Church & AP – Postal (Kartel) Album Review
Church & AP have just released their second album, Postal. The 13th Floor’s Jeff Neems weighs in with his thoughts on “Auckland’s favourite hip hop duo”.
In a lengthy media release accompanying the listening links for Church & AP’s album Postal, the artists are described as “Auckland’s favourite hip hop duo” and later it’s doubled-down when they’re declared “New Zealand’s favourite hip hop duo”.
It’s a bold claim, and one which took me by surprise since I hadn’t actually heard of these guys. But then again, I don’t live in Auckland and although I am a long-time supporter of hip hop in Aotearoa, my music tastes generally lie elsewhere these days and my radio app dial never slides across to Mai FM or Flava FM, where this music is heard.

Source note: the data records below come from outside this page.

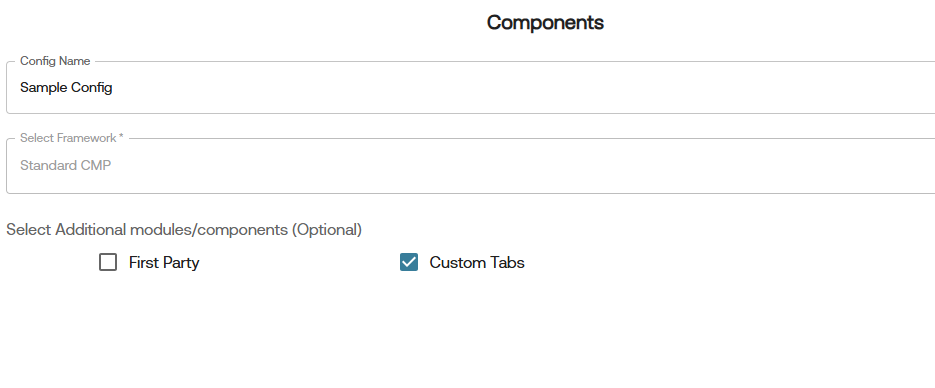Tick the empty square box beside First Party

[x=108, y=262]
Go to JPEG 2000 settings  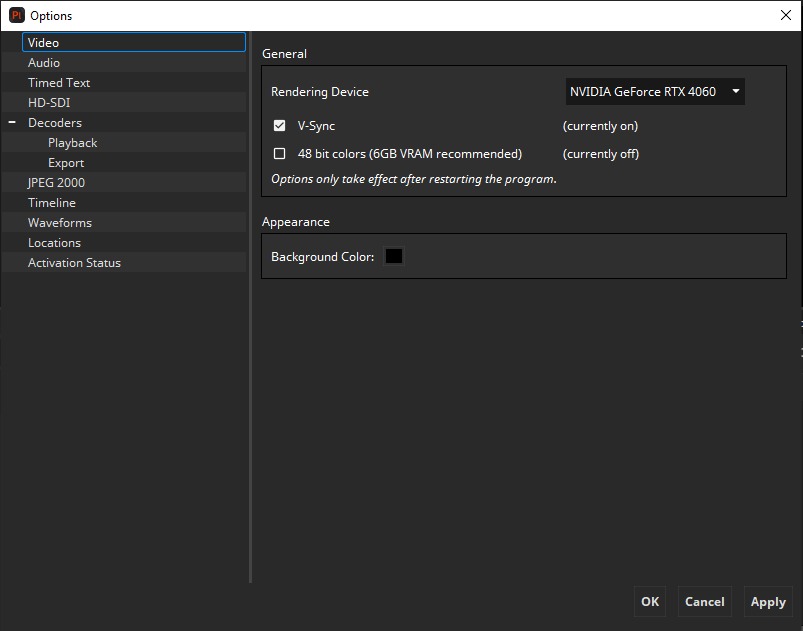(56, 183)
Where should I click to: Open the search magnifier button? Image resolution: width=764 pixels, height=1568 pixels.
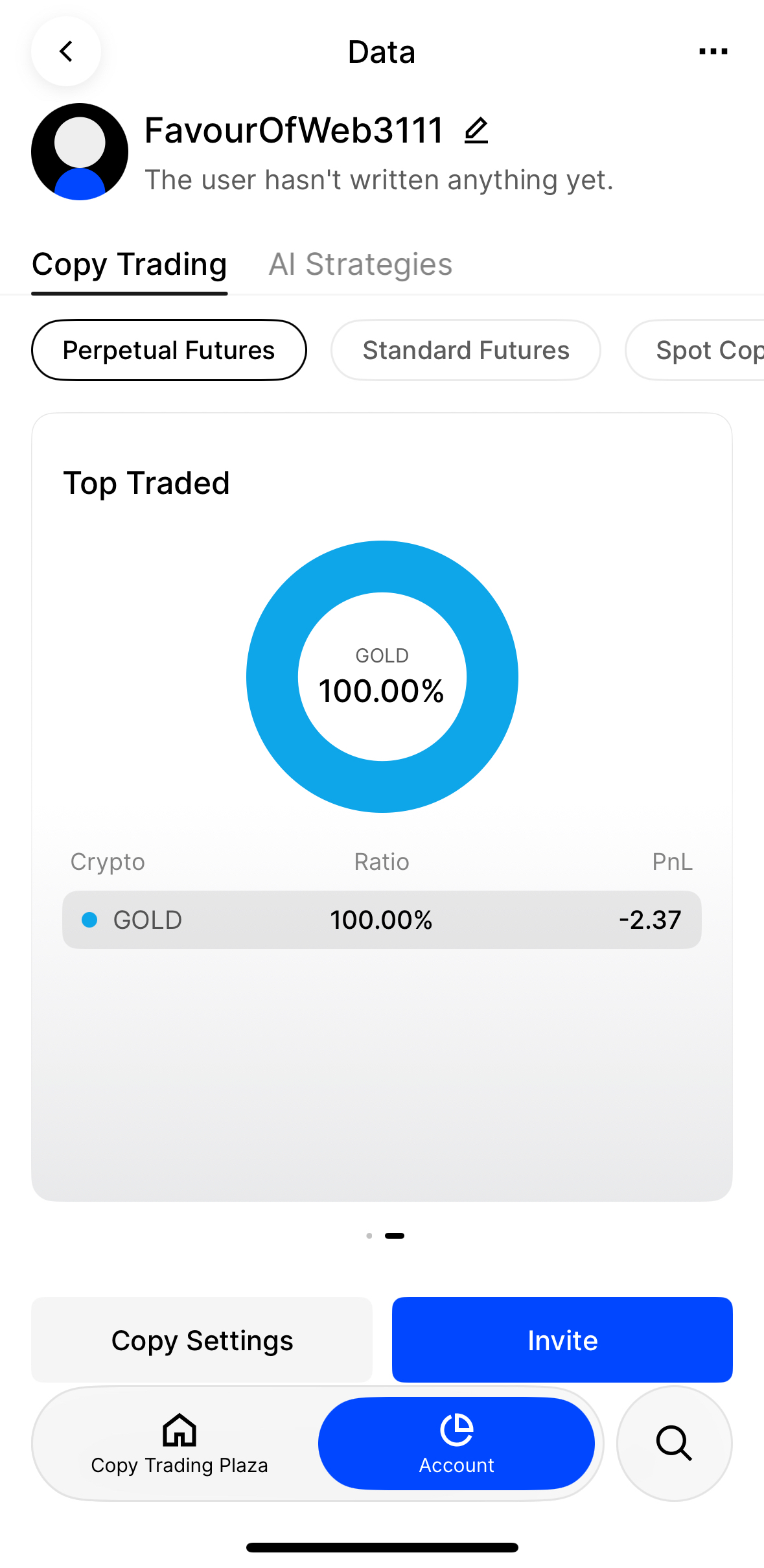(674, 1443)
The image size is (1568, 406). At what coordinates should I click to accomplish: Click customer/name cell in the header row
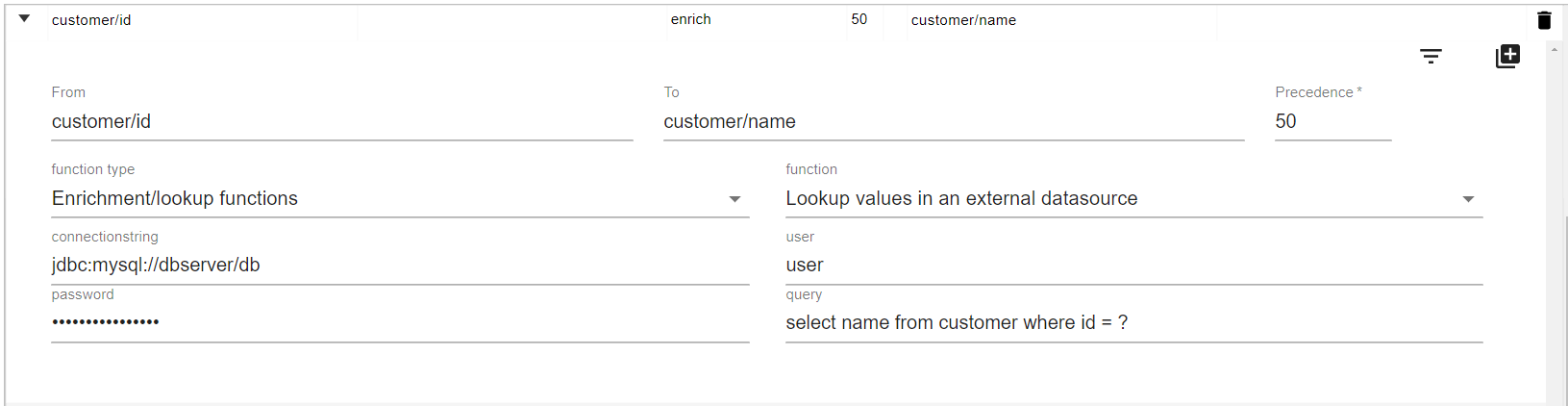(x=963, y=20)
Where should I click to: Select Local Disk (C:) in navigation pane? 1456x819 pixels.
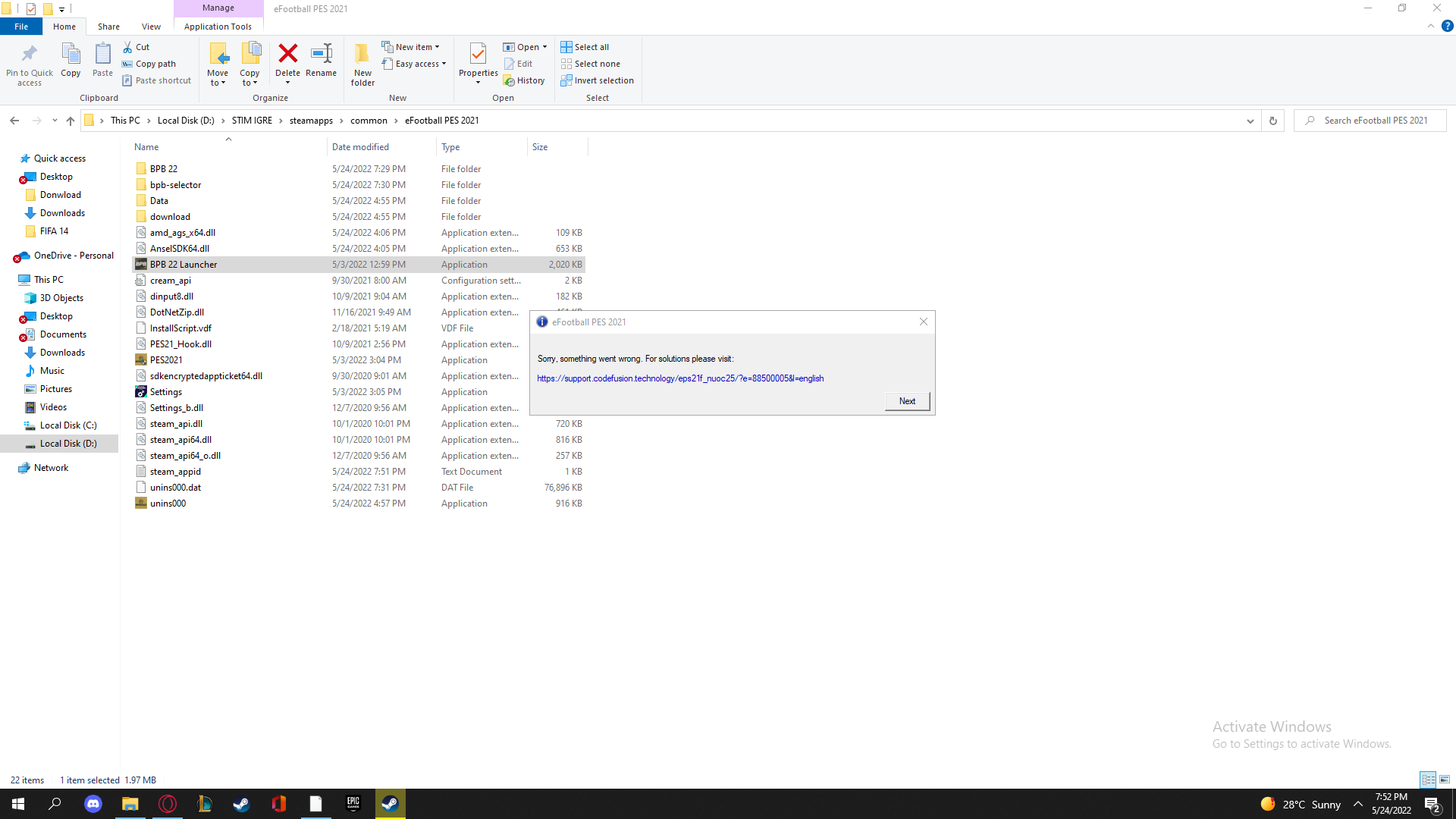coord(68,425)
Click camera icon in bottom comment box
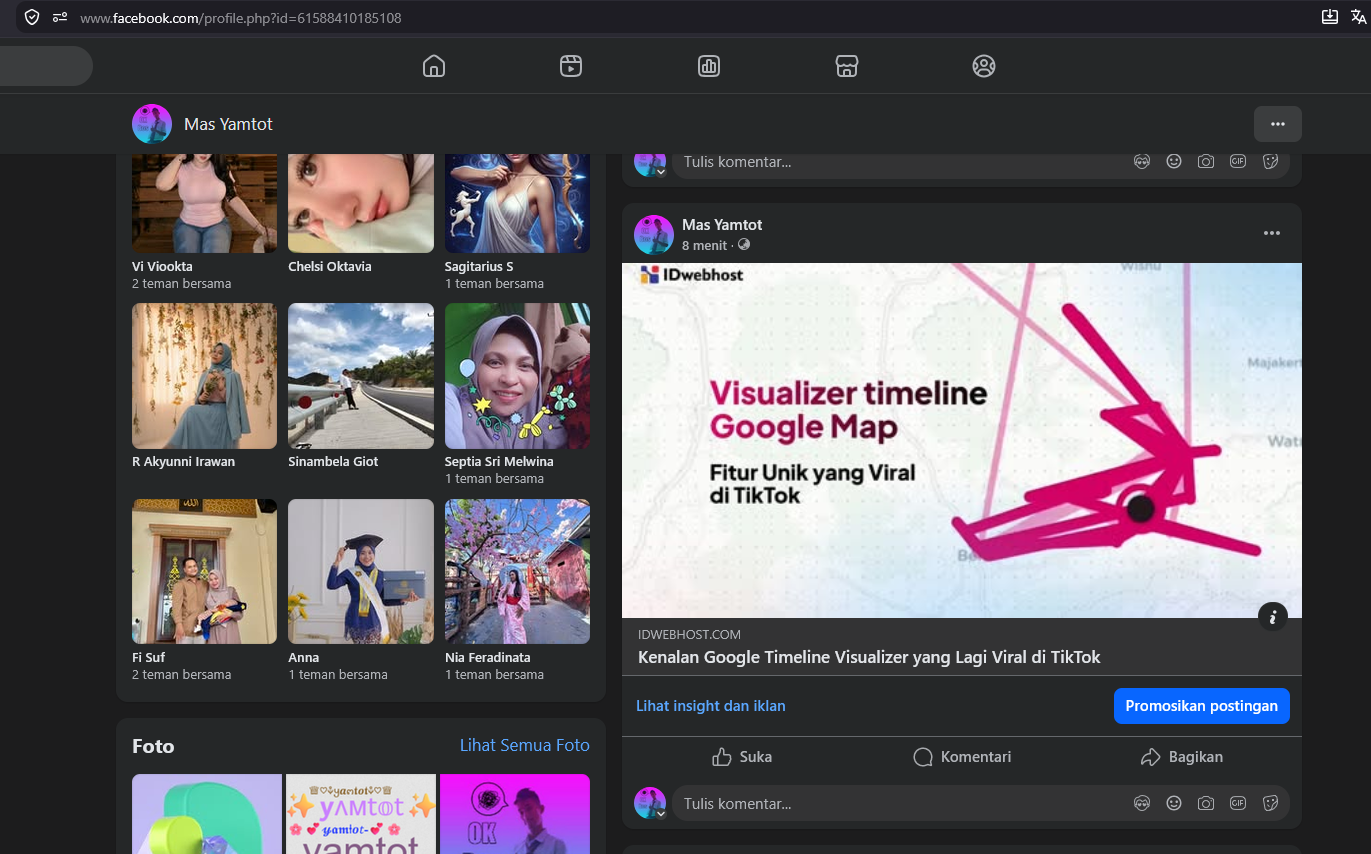The width and height of the screenshot is (1371, 854). point(1206,803)
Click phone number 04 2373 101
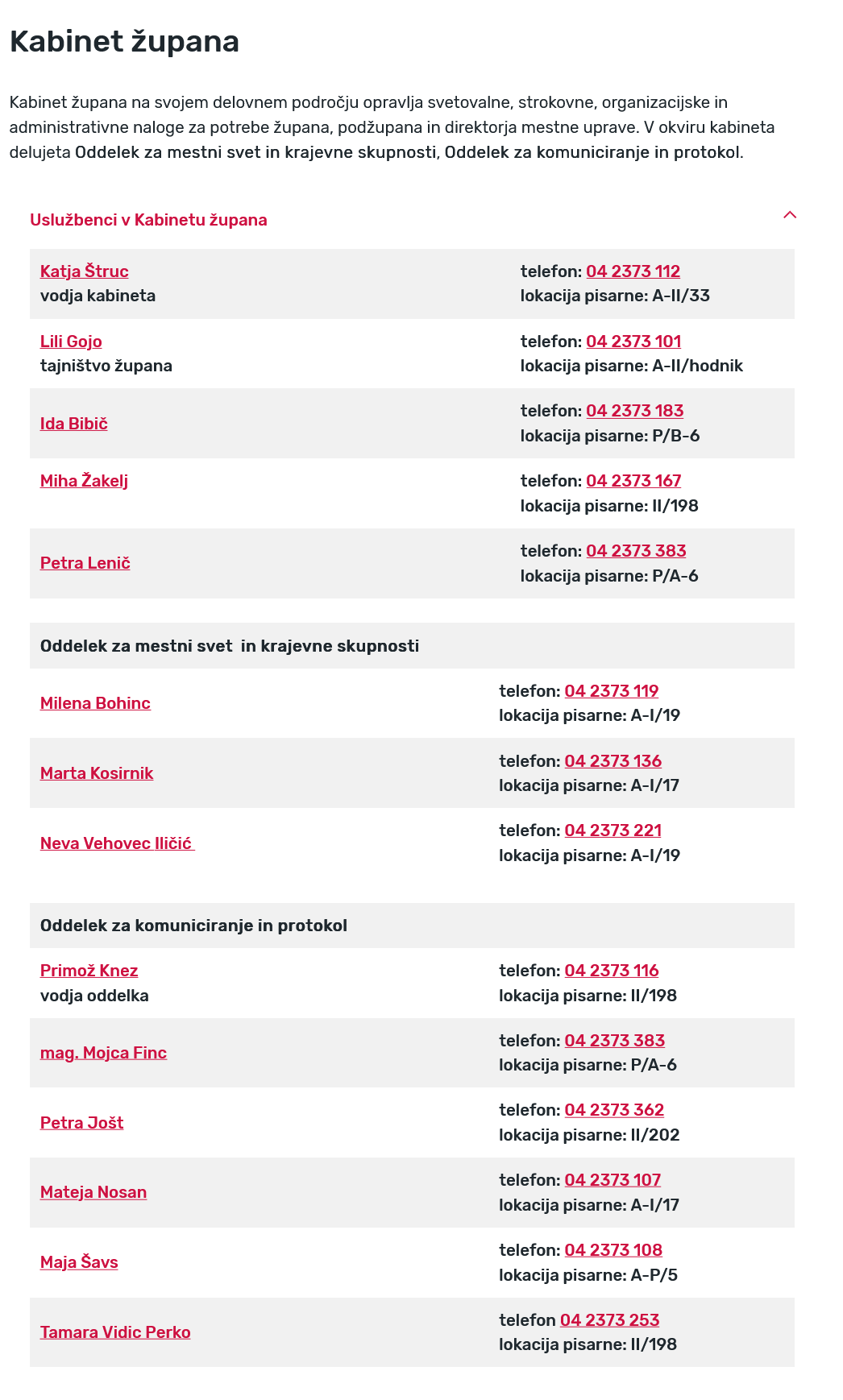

Hailing from Mt Roskill and Te Atatu, the duo have been recording and releasing music since 2018 and also had some international experience and exposure. They’ve also won several different music awards. Kudos for that.
Postal’s lead single is Nightmare, purported to be the tales of two immigrant men, and more specifically the “weight” of their ancestry and what their forefathers did in shifting to New Zealand. A noble intention, but I struggled to pick that up from the song’s lyrics.
And it’s the lyrics here which proved to be the major hurdle for me, right across the album. There are moments when it’s genuinely good story-telling – what every good rapper should be able to showcase – but elsewhere it’s just littered with pointless swearing (there are several c-bombs in one track), or gangster posturing which feels and sounds a bit cliché (Mathematics, Throwin Signs). The gangster stuff might be authentic for the artists, but for this listener it’s familiar and sadly rather dull territory. I heard it in the early ‘90s, I don’t really need the 2020s version.
Where Postal does excel is the beats and production. The rhythms here are diverse and genuinely interesting, at times sparse and spooky, at other times more like the contemporary drill and grime sounds, and elsewhere with little country licks punctuating classic boom-bap style most noticeably on Dreams, probably the best track album offers but also remarkably short at just 90 seconds.
To be clear – much like the Larry June gig I reviewed last year, I really wanted to like this album. I wanted to be impressed and go looking for more of Church & AP’s material to see what else they had done. Compared in the press release to Melodownz and Home Brew, I expected something a lot more interesting than I got.
And that’s unfortunate, leaving me feeling like I’ve not done my bit to help out. I’ve tried hard to champion New Zealand music for more than 20 years – particularly hip hop and urban sounds – but on Postal, Church & AP couldn’t hold my attention long enough to make me go back for a third or fourth listen, leaving them consigned to the “also ran” folder.
Perhaps that’s because I’m not the right audience for this, or perhaps it’s because it doesn’t quite reach the peaks it could have with a bit more thought, a bit more soul and a bit more maturity.
There’s some potential there, it’s just not quite coming through.